What Is Your Diagnosis? Rhino-orbital-cerebral Mucormycosis

A 56-year-old woman presented with painful, erythematous to violaceous patches with necrosis of the left eye and periorbital area of 1 day’s duration. She reported headaches and periorbital pain in the 3 weeks prior to presentation. She was being treated for hypertension, type 2 diabetes mellitus, and end-stage renal disease. The patient denied prior trauma to the area.

The Diagnosis: Rhino-orbital-cerebral Mucormycosis

Cutaneous examination revealed a dusky, erythematous to violaceous patch with a necrotic center involving the left eye and periorbital area (Figure 1). The differential diagnosis included herpes zoster, cellulitis, and fungal infection. We obtained patient consent for a punch biopsy. Histopathologic examination revealed irregularly shaped, broad, nonseptate hyphae with right-angle branching (Figure 2). Magnetic resonance imaging of the orbit and head showed involvement of the periorbital soft tissues; the ethmoidal, sphenoidal, and maxillary sinuses; and the left medial temporal lobe. The patient was started on an empirical antifungal treatment of amphotericin B deoxycholate 50 mg daily but died 4 days later due to multiorgan failure.

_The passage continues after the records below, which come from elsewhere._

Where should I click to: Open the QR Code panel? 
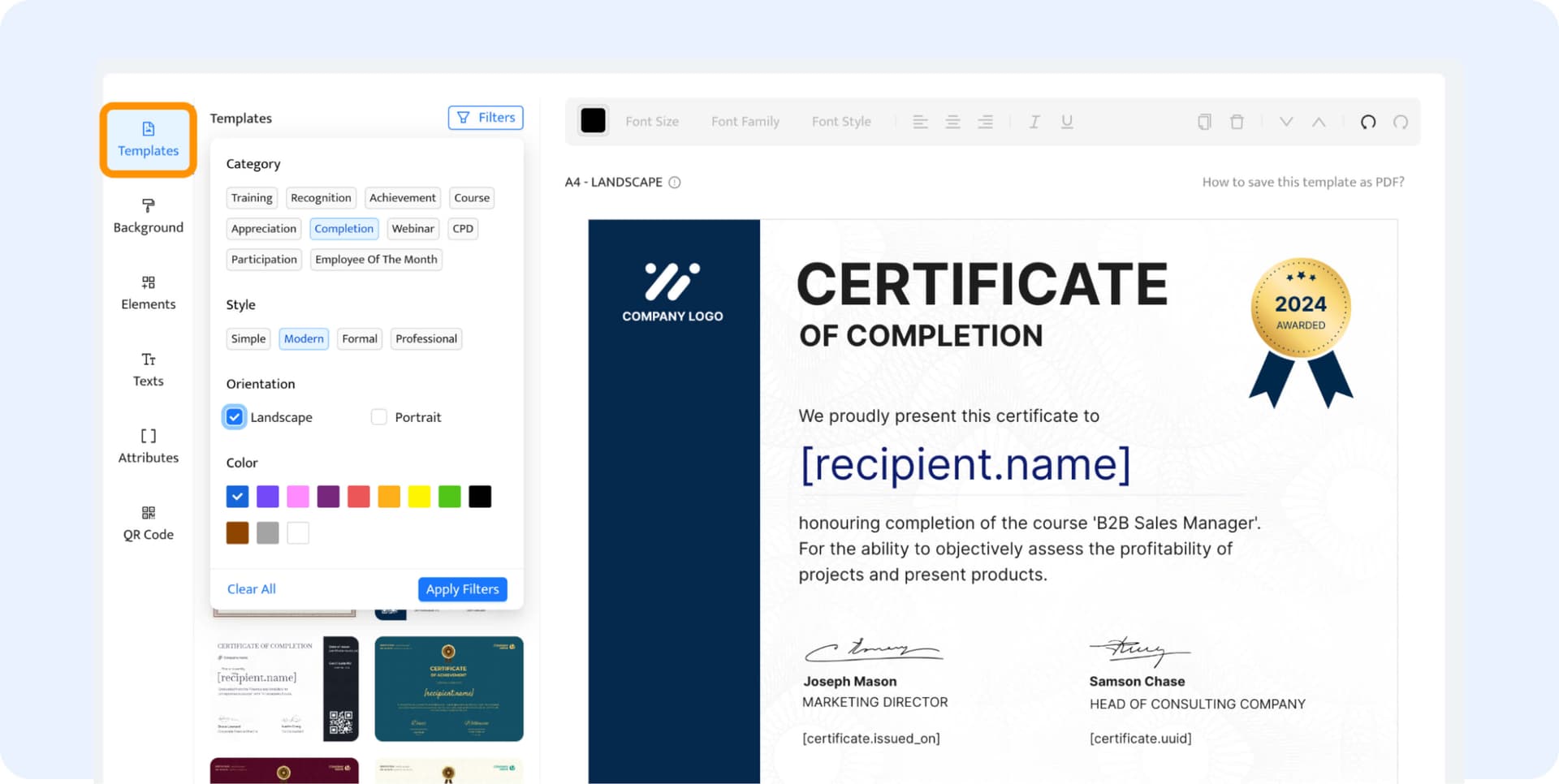(x=148, y=522)
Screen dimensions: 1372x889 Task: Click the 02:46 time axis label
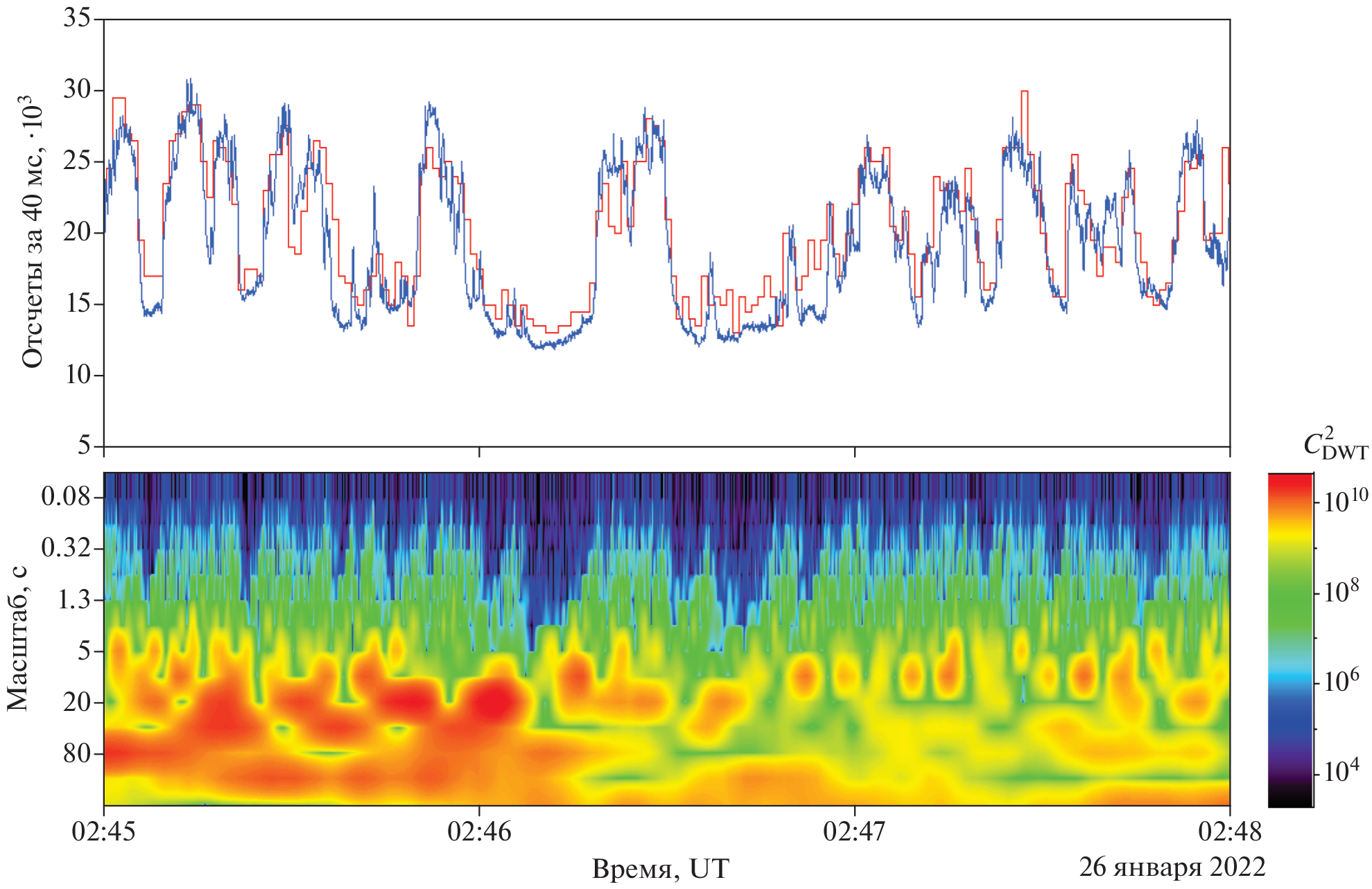point(479,831)
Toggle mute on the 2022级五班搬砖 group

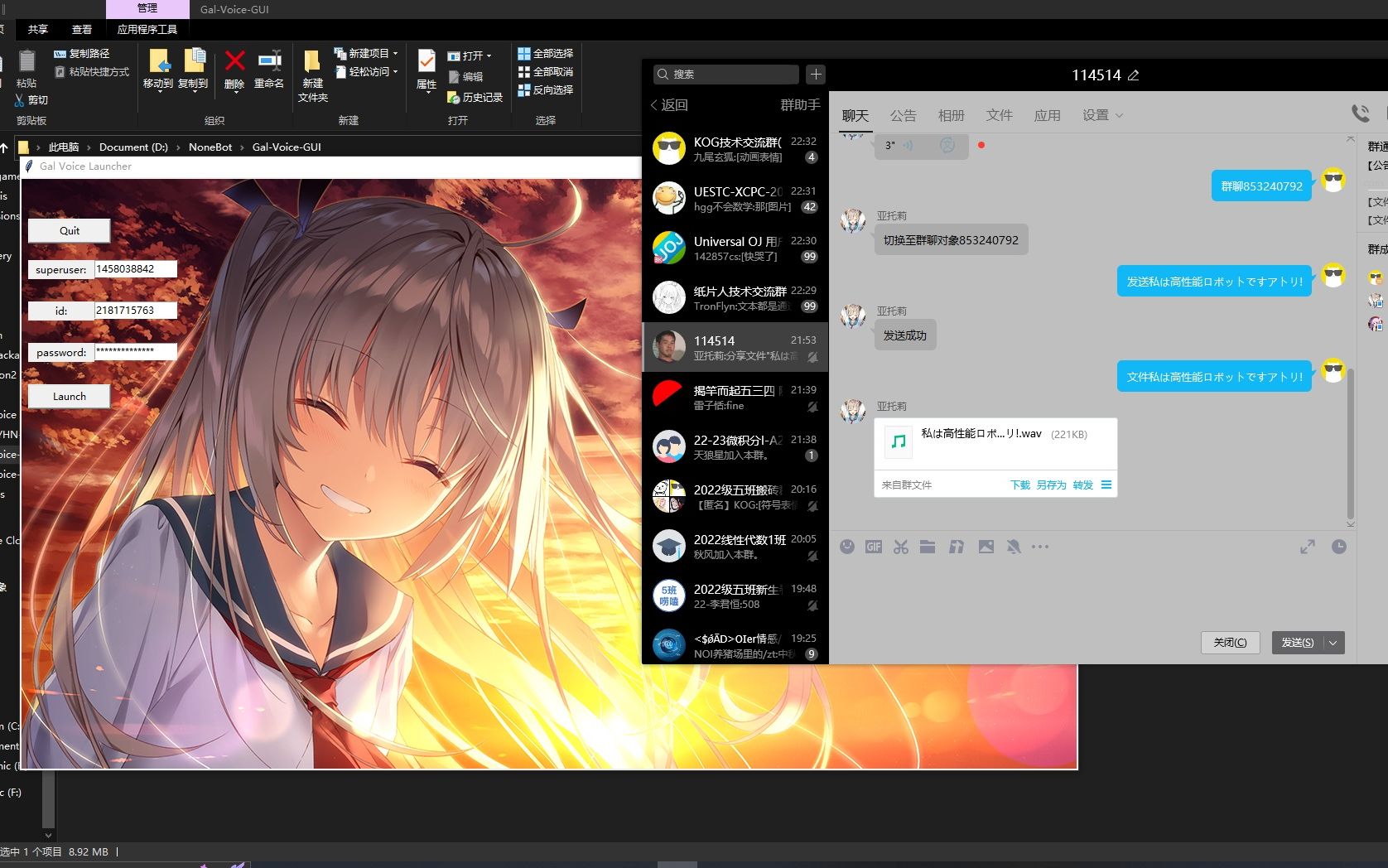[x=812, y=507]
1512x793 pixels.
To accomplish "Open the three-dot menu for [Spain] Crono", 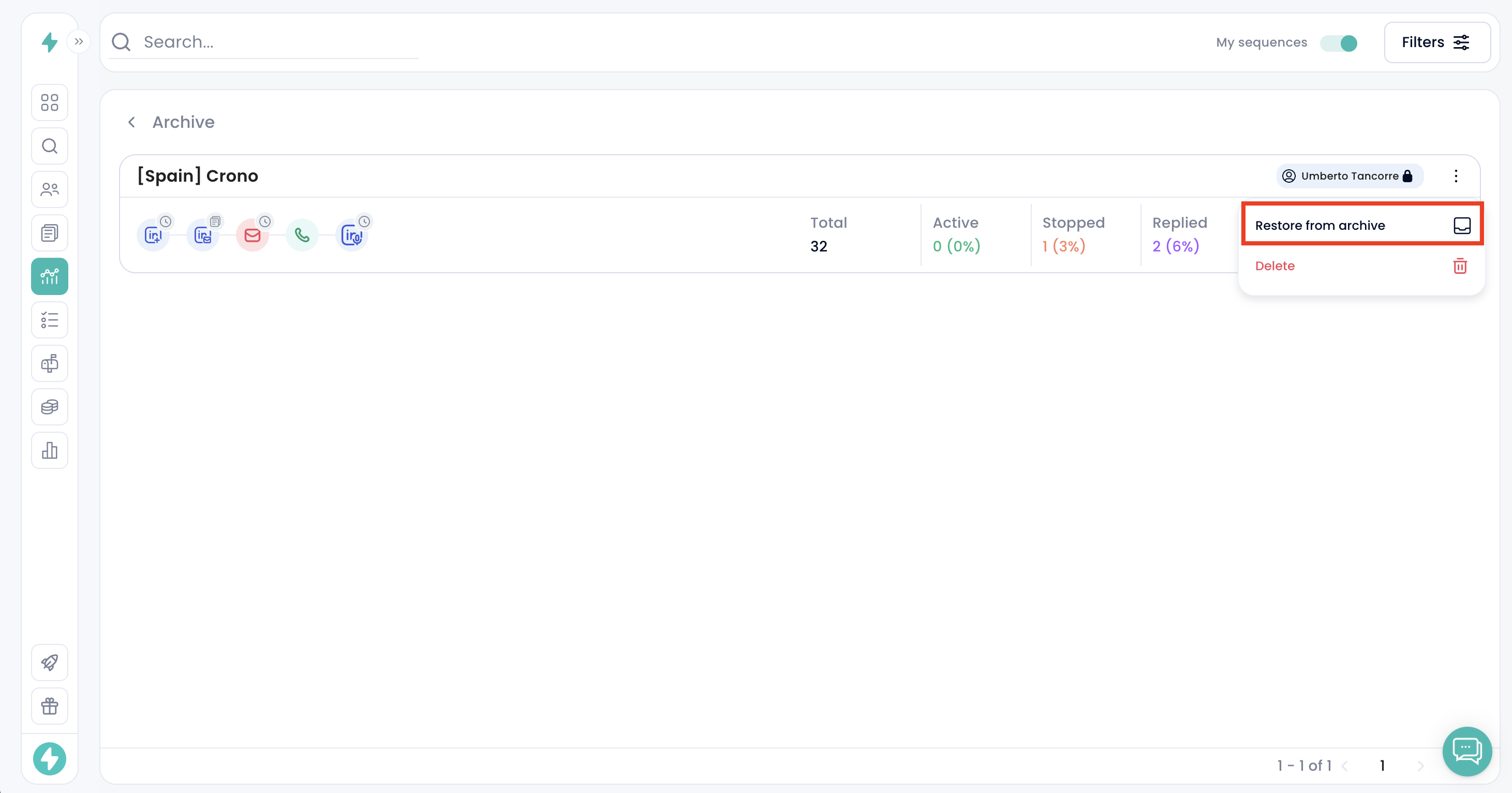I will [1456, 176].
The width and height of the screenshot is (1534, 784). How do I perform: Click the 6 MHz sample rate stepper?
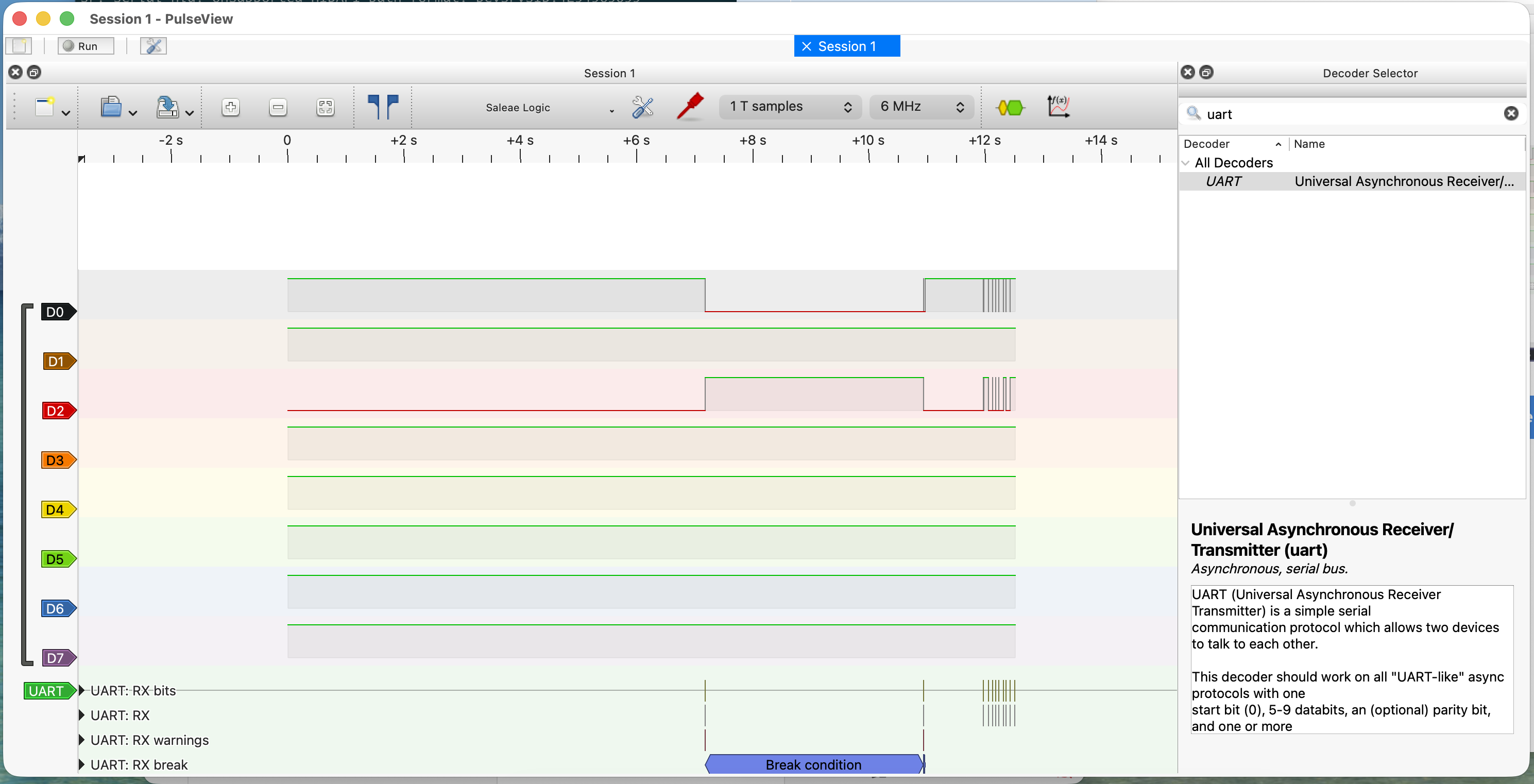960,107
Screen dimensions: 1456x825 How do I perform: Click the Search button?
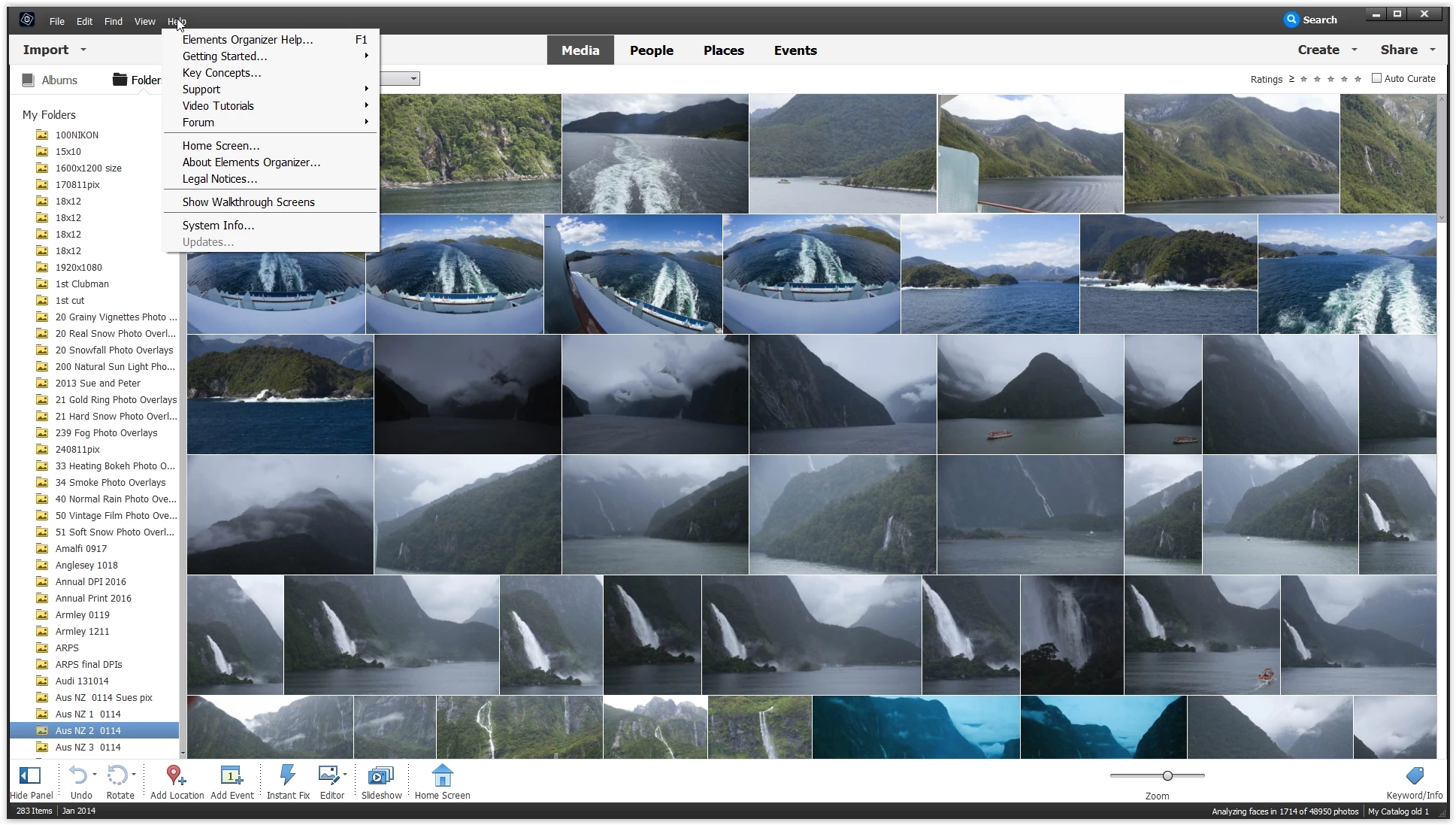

Figure 1. A dusky, erythematous to violaceous patch with a necrotic center on the left eye and periorbital area.

Figure 2. Histopathologic examination revealed irregularly shaped, broad, nonseptate hyphae with right-angle branching (periodic acid–Schiff, original magnification ×400).

Mucormycosis is a rare but fatal infection that may rapidly progress.¹ Risk factors include defects in host defense such as malignancy, immunodeficiency from bone marrow or solid organ transplantation, diabetes mellitus, malnutrition, abnormal metabolic states, and deferoxamine use.^1,2 Rhino-orbital-cerebral mucormycosis usually starts with eye or facial pain and unilateral facial swelling.^3,4 Visual impairment, fever, and mental status changes may follow.^1,3,4 Skin findings may progress from erythema to violaceous color changes and lastly to a black necrotic eschar resulting from tissue infarction.⁵

Radiologic imaging may be helpful but rarely is diagnostic in mucormycosis, and reliable serologic tests are lacking.¹ Therefore, suspicion of mucormycosis based on clinical and histopathologic factors followed by immediate initiation of empirical antifungal treatment is critical. The key factors in treating mucormycosis include early diagnosis, correction of underlying risk factors, prompt antifungal therapy, and surgical debridement.¹ Amphotericin B deoxycholate and its lipid derivatives (eg, amphotericin B lipid complex, liposomal amphotericin B) are the standard antifungal agents used in the treatment of mucormycosis.^6,7 Posaconazole is an extended-spectrum triazole with in vitro activity against Mucorales. Posaconazole may be useful as salvage therapy; however, strong clinical evidence to support its role as a primary therapeutic agent is lacking in the literature.^6,7 Blood vessel thrombosis and tissue necrosis can result in poor penetration of antifungal agents to the infection site; therefore, surgical debridement also may be critical for complete eradication of the disease.⁶ Confirmative diagnosis of mucormycosis can be made based on histopathologic findings.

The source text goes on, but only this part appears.